Action item:
Exactly as they stand, the data below are to be printed again.

Extracted records:

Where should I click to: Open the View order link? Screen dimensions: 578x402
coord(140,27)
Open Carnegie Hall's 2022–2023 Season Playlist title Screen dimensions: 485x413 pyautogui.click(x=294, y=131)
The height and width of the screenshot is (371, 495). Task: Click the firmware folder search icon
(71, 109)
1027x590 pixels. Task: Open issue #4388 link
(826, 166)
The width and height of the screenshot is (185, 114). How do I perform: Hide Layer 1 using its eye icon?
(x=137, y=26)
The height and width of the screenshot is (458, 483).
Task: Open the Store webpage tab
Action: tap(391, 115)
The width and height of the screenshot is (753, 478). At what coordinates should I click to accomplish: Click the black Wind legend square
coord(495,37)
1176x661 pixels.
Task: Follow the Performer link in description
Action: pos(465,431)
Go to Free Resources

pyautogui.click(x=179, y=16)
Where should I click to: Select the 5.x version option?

Solution to this task:
Where should I click to: Open the View order link? Screen dimensions: 578x402
coord(140,27)
Open Carnegie Hall's 2022–2023 Season Playlist title Screen dimensions: 485x413 pyautogui.click(x=294, y=131)
The height and width of the screenshot is (371, 495). Task: Click the firmware folder search icon
(71, 109)
1027x590 pixels. Task: Open issue #4388 link
(826, 166)
The width and height of the screenshot is (185, 114). How do I perform: Hide Layer 1 using its eye icon?
(x=137, y=26)
The height and width of the screenshot is (458, 483).
Task: Open the Store webpage tab
Action: tap(391, 115)
The width and height of the screenshot is (753, 478). At what coordinates should I click to accomplish: Click the black Wind legend square
coord(495,37)
1176x661 pixels.
Task: Follow the Performer link in description
Action: pos(465,431)
Go to Free Resources

pyautogui.click(x=179, y=16)
Where should I click to: Select the 5.x version option?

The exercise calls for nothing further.